Ce rôle de belligérant secondaire accordé aux troupes françaises s'observe alors lorsque Battlefield 1942 décide de consacrer un DLC à la Campagne d'Italie. On y retrouve les Forces Françaises Libres sur quelques cartes. On peut remercier EA et DICE d'avoir pensé à intégrer les troupes françaises, mais on remarque bien qu'elles n'apparaissent que dans quelques cartes d'une extension et non pas dans le jeu principal.

C'est donc bel et bien le symbole d'une vision de la France déclinante, comme puissance de seconde zone et qui n'est pas aussi intéressante que les Etats Unis, l'URSS ou encore la Grande Bretagne.

Les Call of Duty consacrés à la Seconde Guerre mondiale occultent totalement la France à l'exception de Call of Duty 3 : En marche vers Paris, disponible sur consoles. La France devient donc dans l'énorme majorité des cas un théâtre, une scène, un lieu où s'affrontent des armées étrangères, sans que jamais une campagne du jeu ne soit consacrée à un soldat des FFL ou à un défenseur de 1940. Au mieux la France apparait vaguement, par-ci par-là, parfois de façon indirecte avec une simple citation y faisant référence.

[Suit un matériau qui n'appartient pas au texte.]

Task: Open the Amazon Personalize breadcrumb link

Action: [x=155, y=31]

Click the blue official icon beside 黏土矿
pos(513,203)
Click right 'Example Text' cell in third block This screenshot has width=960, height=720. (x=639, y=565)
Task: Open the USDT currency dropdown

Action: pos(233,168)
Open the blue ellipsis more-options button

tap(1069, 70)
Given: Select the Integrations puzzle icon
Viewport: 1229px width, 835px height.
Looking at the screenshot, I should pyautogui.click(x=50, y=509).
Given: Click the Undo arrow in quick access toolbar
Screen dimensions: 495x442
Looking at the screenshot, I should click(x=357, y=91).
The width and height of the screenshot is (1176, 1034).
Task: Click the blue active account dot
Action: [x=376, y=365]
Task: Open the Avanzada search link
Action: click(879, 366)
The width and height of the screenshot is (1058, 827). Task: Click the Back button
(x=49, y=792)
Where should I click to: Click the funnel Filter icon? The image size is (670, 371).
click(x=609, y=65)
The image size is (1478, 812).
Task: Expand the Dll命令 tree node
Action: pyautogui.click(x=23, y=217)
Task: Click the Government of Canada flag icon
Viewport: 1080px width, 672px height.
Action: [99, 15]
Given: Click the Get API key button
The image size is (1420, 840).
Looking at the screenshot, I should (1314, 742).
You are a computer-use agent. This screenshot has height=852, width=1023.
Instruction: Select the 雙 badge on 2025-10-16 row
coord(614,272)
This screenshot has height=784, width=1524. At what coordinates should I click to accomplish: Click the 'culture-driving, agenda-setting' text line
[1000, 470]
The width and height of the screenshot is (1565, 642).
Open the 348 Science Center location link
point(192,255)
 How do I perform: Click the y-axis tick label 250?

Alors oui, bien entendu, dans la totalité des troupes alliées, les Français ne pesaient pas beaucoup comparés aux Soviétiques ou aux Américains, et un FPS présentant les évènements de 1940 du côté français n'intéresserait sans doute pas grand monde. Toutefois, est-ce là une raison valable pour ignorer totalement ces faits ?

Une autre illustration très intéressante nous est offerte par la saga des Medal of Honor. Un personnage français y apparait de façon récurrente : Manon, une résistante.

Le personnage censé représenter la Résistance française est une femme. Choix pour le moins connoté et psychologiquement plein de sous-entendus. Je ne suis pas misogyne mais le fait de représenter la France par un personnage féminin, le seul du jeu qui plus est, n'est certainement pas neutre, surtout à une époque où le rôle de la femme dans le jeu vidéo est encore en développement. Je ne suis pas de ceux qui pensent que la femme est faible et chétive, mais il est probable que ce soit là le message que veuille envoyer l'éditeur à propos de notre pays, représenté à travers cette femme entourée de soldats masculins. Cela sonne étrangement à mes oreilles comme l'archétype de la princesse faible et incapable de se défendre que le héros américain viendrait sauver des griffes des méchants Nazis.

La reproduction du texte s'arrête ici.